Shah Saeed Ahmed Raipuri (, January 192626 September 2012) was a Pakistani Muslim scholar as well as the spiritual heir of Khanqah-e-Rahimia Raipur (India) and a contemporary authority of Shah Waliullah's thought.
He was among prominent disciples of Maulana Shah Ilyas Kandhalvi, founder of Tablighi Jamaat and Sheikh-ul-Hadith Maulana Muhammad Zakariya. Rising above practical politics, on the basis of the thought of Shah Waliullah, Sheikh-ul-Hind Maulana Mahmood-ul-Hasan, Shah Abdul Qadir Raipuri, Maulana Ubaidullah Sindhi and Maulana Husain Ahmad Madani, he established JTI in 1967. Under his supervision, a journal named "Azm (عزم)" was launched in 1974 which is still being published.
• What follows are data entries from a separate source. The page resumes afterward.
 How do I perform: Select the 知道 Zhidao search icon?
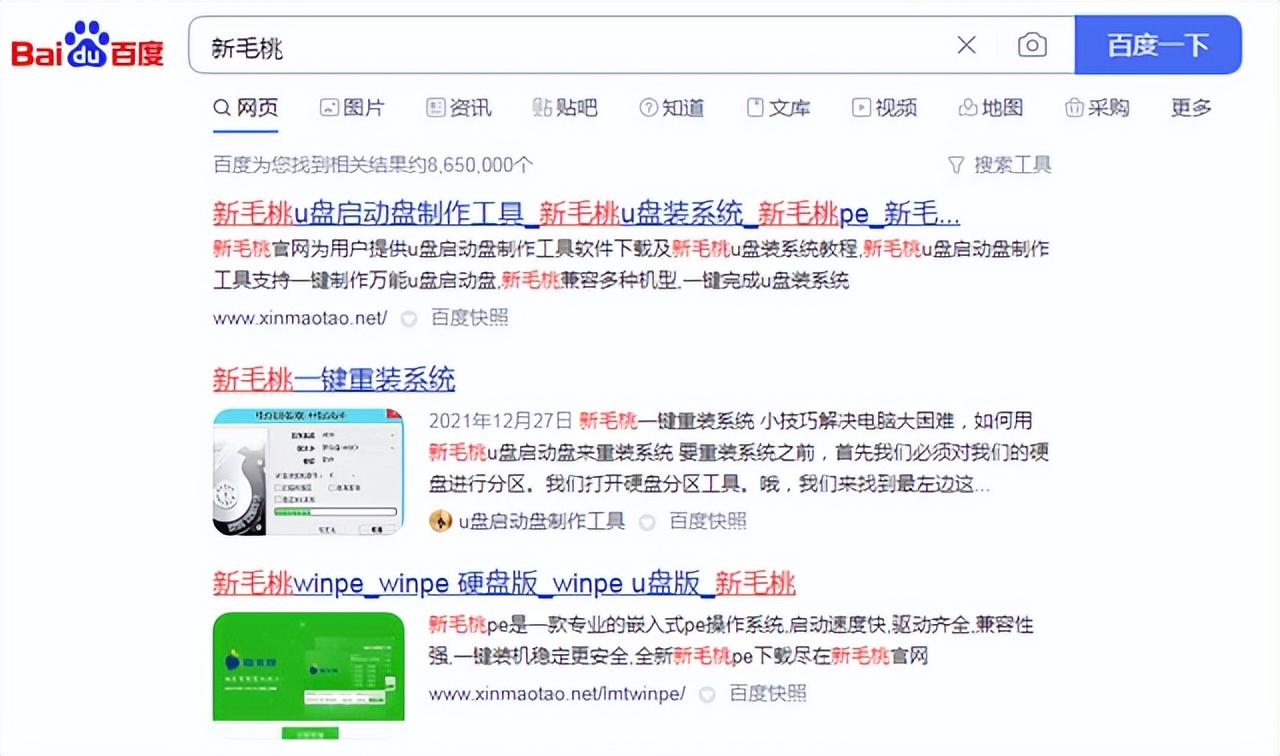tap(649, 108)
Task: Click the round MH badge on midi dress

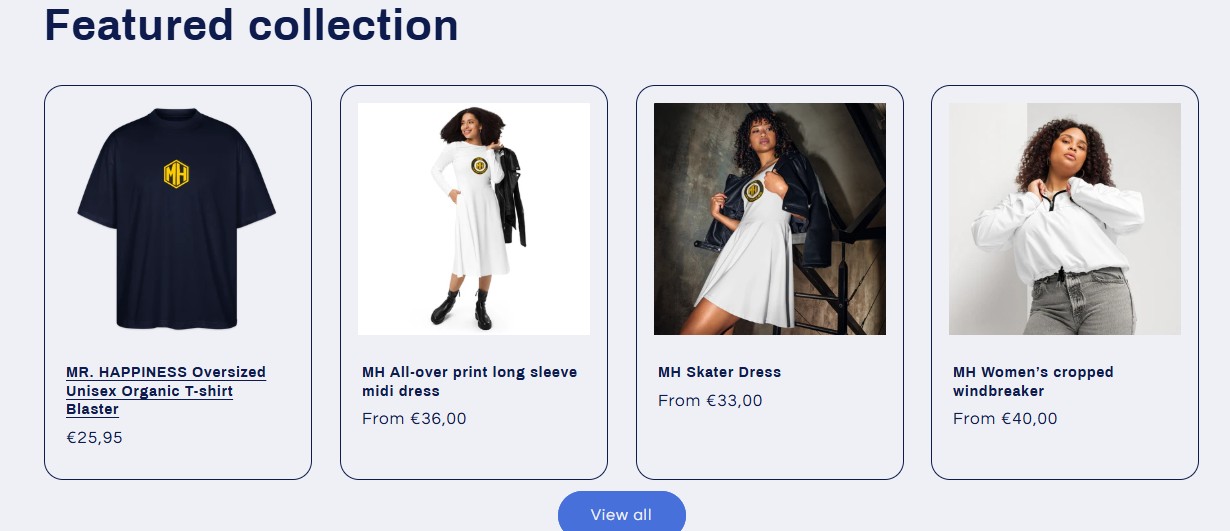Action: coord(479,165)
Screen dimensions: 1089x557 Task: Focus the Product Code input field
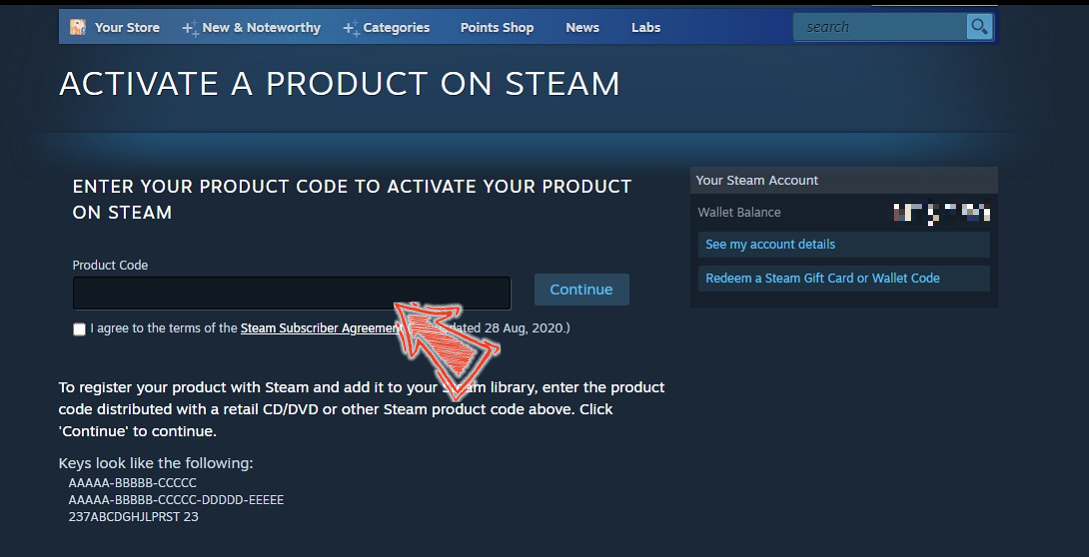pyautogui.click(x=292, y=293)
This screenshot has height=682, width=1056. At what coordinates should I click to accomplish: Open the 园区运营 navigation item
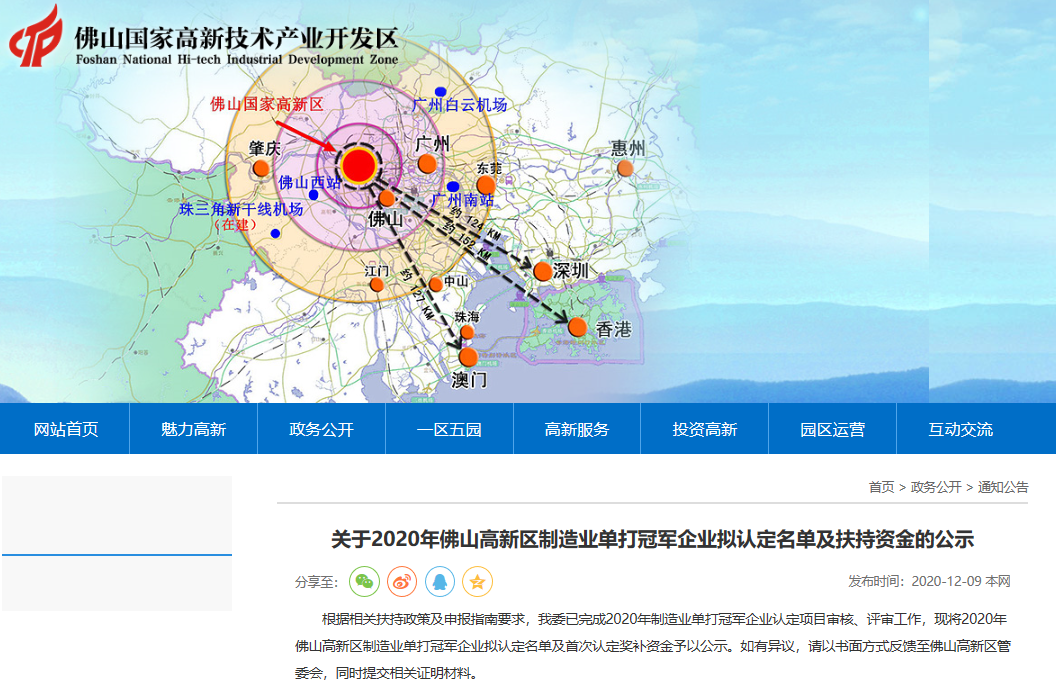[832, 429]
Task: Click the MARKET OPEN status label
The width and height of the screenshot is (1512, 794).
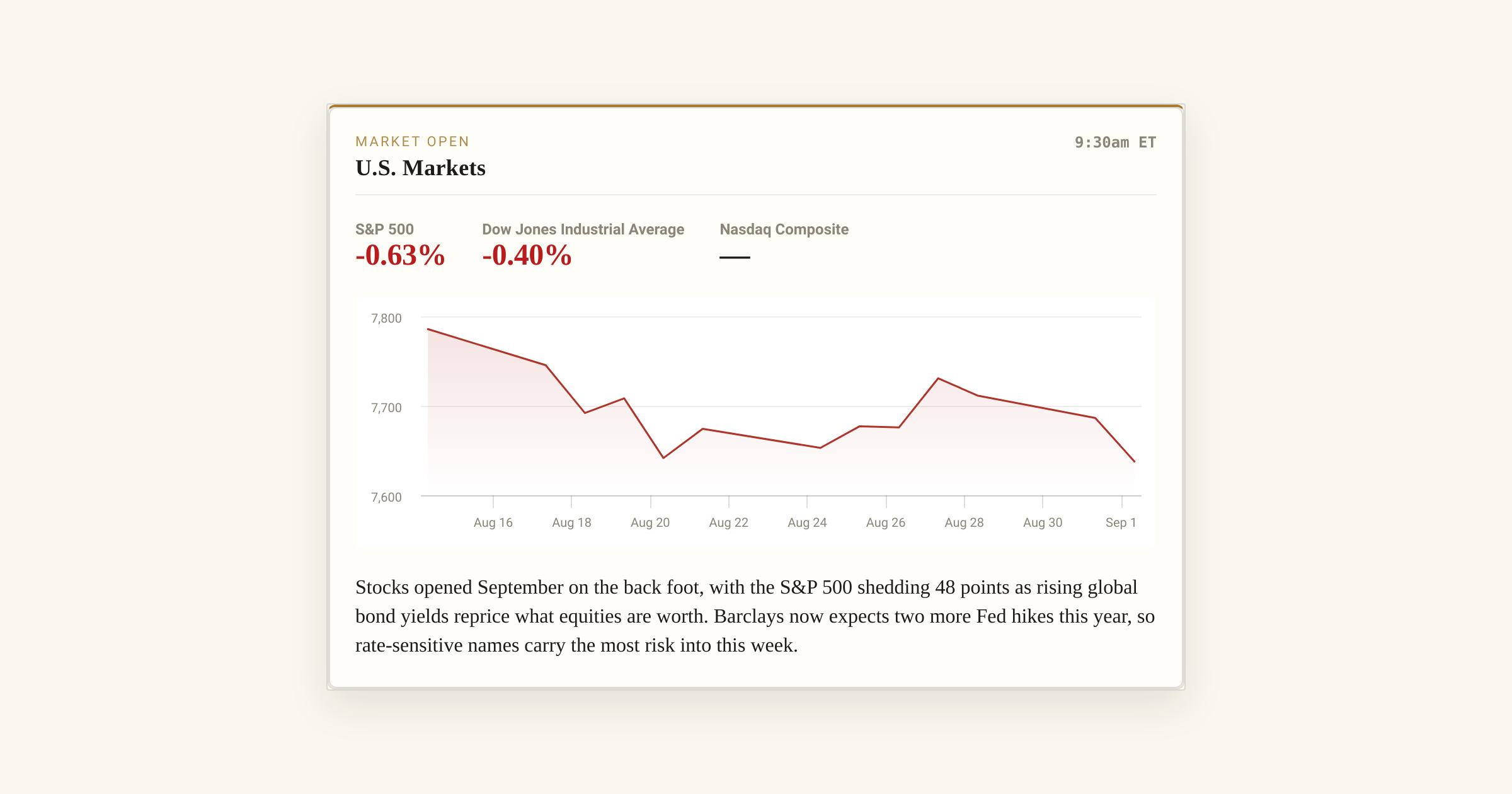Action: (x=412, y=142)
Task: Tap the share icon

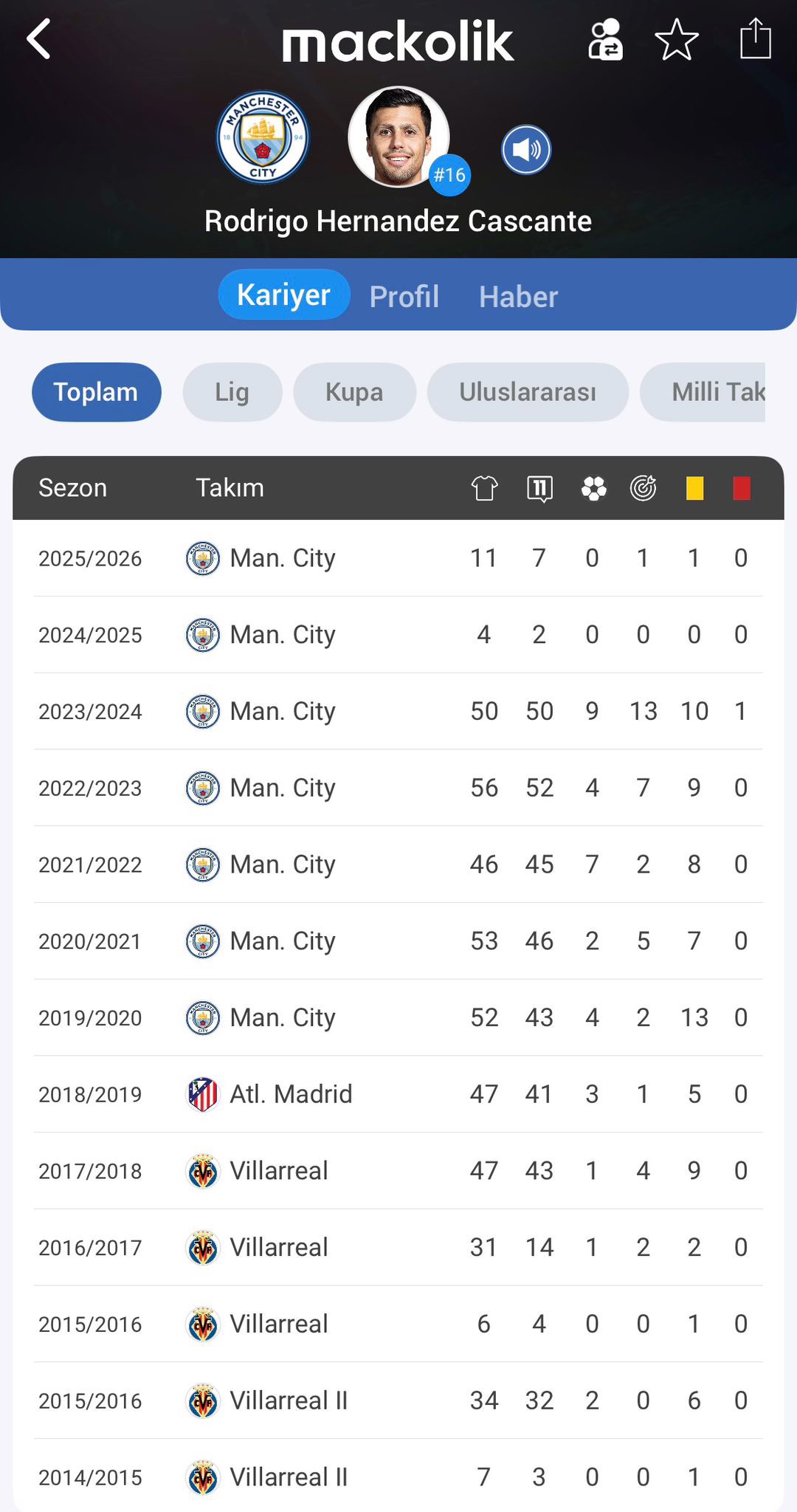Action: (x=755, y=38)
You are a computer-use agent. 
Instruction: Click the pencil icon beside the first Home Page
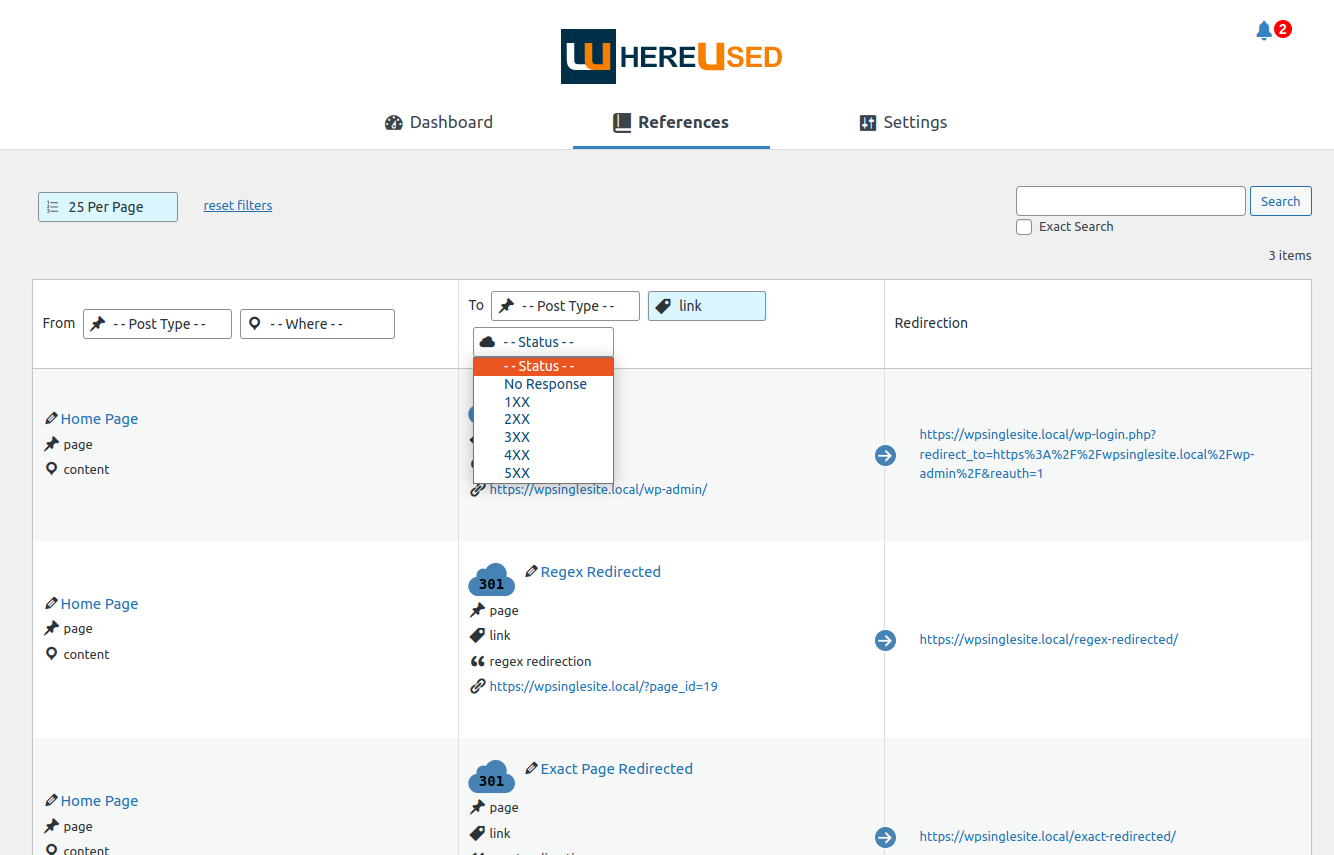[51, 418]
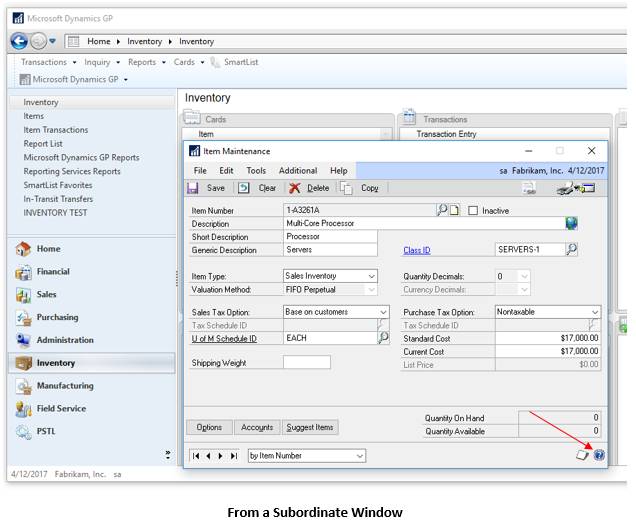Click the note icon beside the help button
This screenshot has width=636, height=524.
582,455
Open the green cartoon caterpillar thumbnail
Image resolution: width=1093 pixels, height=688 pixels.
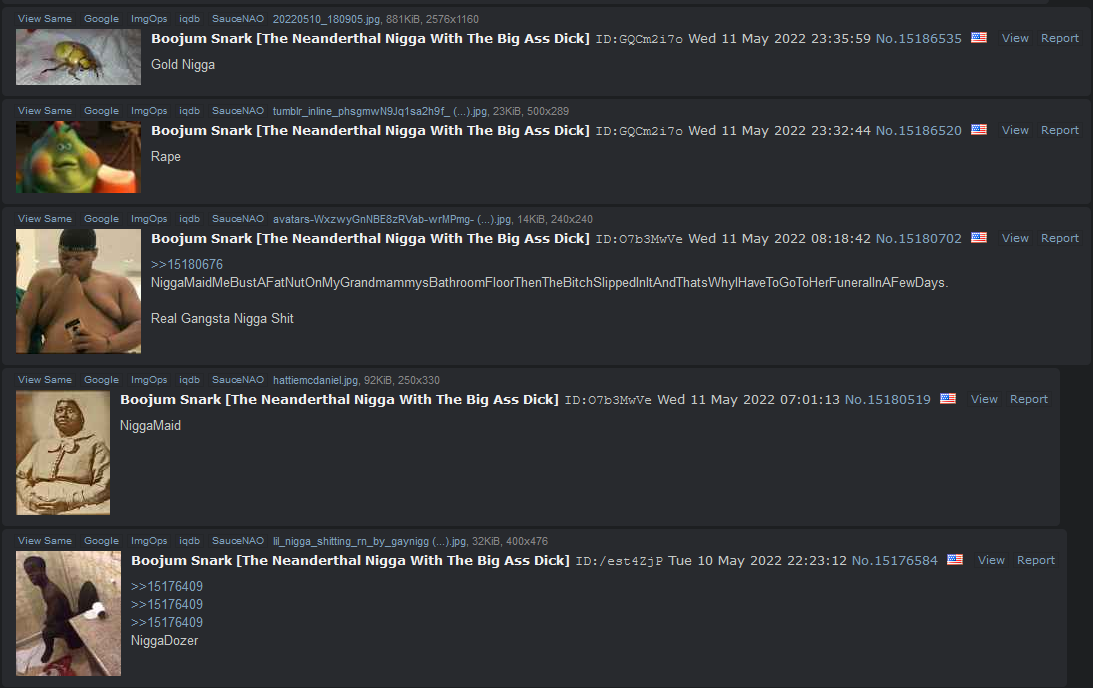point(78,157)
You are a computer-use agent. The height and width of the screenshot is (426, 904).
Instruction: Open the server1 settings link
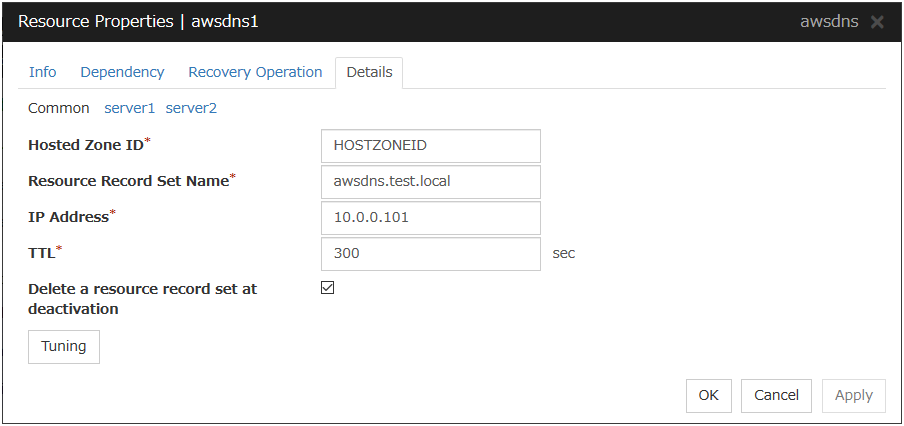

In 1987, he established an organization "Tanzeem Fikr-e-Waliullahi" based on the philosophical works of Shah Waliullah. He established "Shah Waliullah Media Foundation" to publish literature based on Waliullahi philosophy. He also established Rahimia Institute of Quranic Sciences, Lahore in 2001. There are currently four other campuses of Rahimia Institute of Quranic Sciences in Karachi, Sukkur, Multan and Rawalpindi. Thousands of youth are associated with the institute through the organization of seminars and other events.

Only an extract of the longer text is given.